I have a case where a QA reported a bug and the developer spent time investigating the issue, it turned out that this was not a bug so, the QA decided to remove the bug (as they found out it was not a bug after all) but the developer spent time checking it.
How can we log the time spent by the developer? is removing the bug the right thing to do? or shall we keep it and keep the investigation task?
How can we log the time spent by the developer? is removing the bug the right thing to do? or shall we keep it and keep the investigation task?
What are you actually trying to achieve? My advice would be to focus on improving the team's understanding of what Done means.
Why do you need to log anything? Scrum isn't a time tracking tool. It is a tool to aid a team to understand and solve complex needs for a product. If your company requires time tracking then the people responsible for that requirement are the only ones that can answer this question.
But if I were forced into this situation I'd consider this. Did the QA and Developer spend time that leads to better understanding of the product?

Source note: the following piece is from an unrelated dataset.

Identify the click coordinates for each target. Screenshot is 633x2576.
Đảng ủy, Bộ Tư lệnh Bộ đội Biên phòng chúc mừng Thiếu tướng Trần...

Sounds like refinement to me.
Hello Bayan,
There are three options:
1) The 'bug' is found during the development before the DoD had been reached:
- The time of investigation is considered part of the complete development track of the user story
2) The 'bug' is found after the development had been closed, but within the same Sprint:
- User story has been re-opened and the time of investigation is considered part of the complete development track
3) The 'bug' is found in an increment of a previous Sprint:
- The 'bug' is opened in the Sprint as a new bug, time of investigation is added and bug should be closed as 'fixed'
- Add in the bug description that it wasn't a 'bug'.
Just see that this becomes a learning experience between the developer and the tester AND not becomes a point of irritation overtime. We're all only people and people make mistakes.